## PROBLEM TO SOLVE
Only the lines below between the ones containing "You are a GUI" and "Task: Choose the", inclusive, are to be reproduced, each exactly as it stands.
-------- EXERCISE INPUT --------
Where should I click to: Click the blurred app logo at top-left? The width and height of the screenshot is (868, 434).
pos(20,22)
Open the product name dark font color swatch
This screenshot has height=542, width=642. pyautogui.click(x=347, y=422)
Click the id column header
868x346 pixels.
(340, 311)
--------
-------- EXERCISE INPUT --------
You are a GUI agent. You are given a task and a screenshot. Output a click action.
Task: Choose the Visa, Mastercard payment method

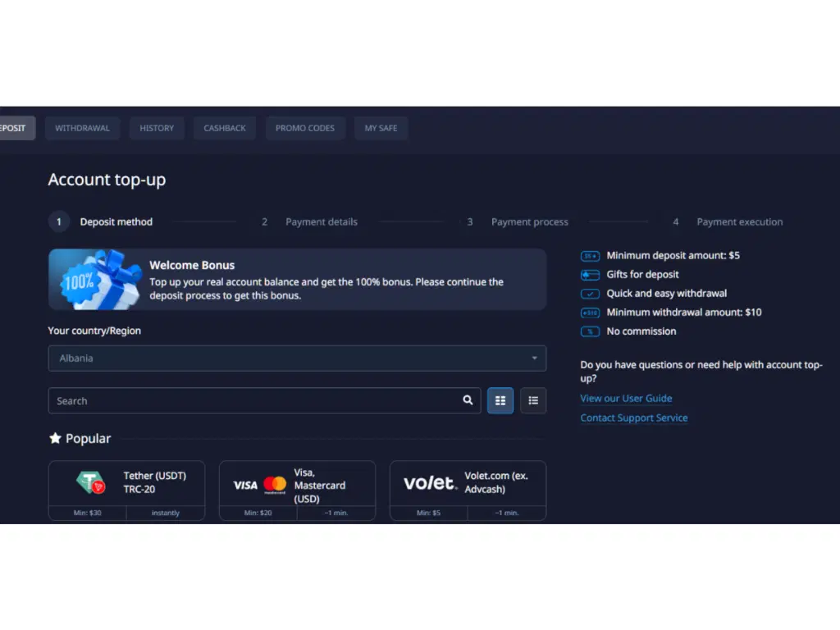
--------
## EXPECTED OUTPUT
You are a GUI agent. You are given a task and a screenshot. Output a click action.
Task: Choose the Visa, Mastercard payment method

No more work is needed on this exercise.